Ketika kamu mendengar cerita ini, itu berarti, aku sedang bertarung dengan gelombang diselat Maluku.
Perahu yang kami tumpangi itu gonjang-ganjing dihantam perut ombak, sedang Pak Man, katakanlah namanya begitu, sang pemilik perahu sekaligus guru memancingku itu masih saja tidak mengeluarkan sepatah katapun untuk menyelamatkan kami dari maut samudra. Ia tetap gamang menatap ke arah luatan lepas, tanpa menoleh sedikitpun ke arahku. Sementara aku, sebagai orang yang menceritakan kisah ini padamu, sedang mati-matian menahan gugup, takut, dan kengerian akan kemungkinan jika perahu ini terbalik, dan kami akhirnya tenggelam.

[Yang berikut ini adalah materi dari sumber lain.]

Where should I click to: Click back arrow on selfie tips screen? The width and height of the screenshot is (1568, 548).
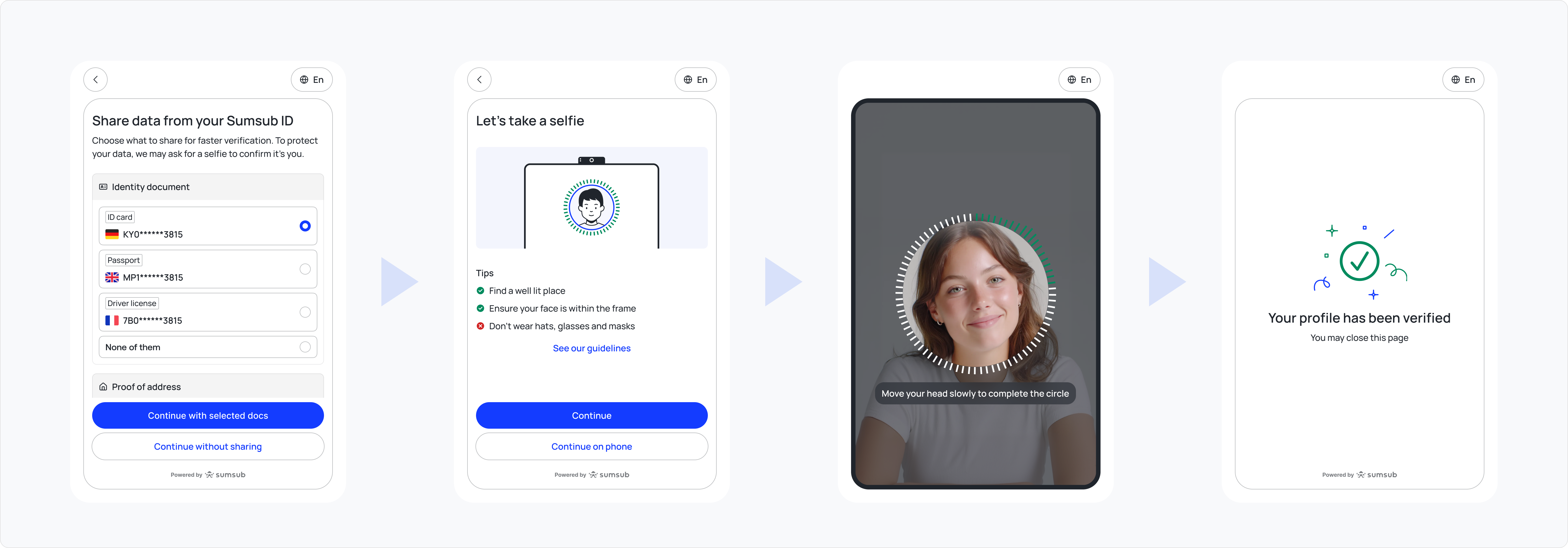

Aku memperhatikan betul setiap sisi dari sampan kecil itu. Air bercipratan dimasing-masing sisinya, termasuk haluan dibagian depan, dan juga buritan dibelakangku. Sedang saat itu, entah sudah berapa liter yang masuk ke badan perahu, dan aku harus bersusah payah mengurasnya seperti menguras sungai kecil dengan mata air yang sedang murka. Tiada henti-hentinya.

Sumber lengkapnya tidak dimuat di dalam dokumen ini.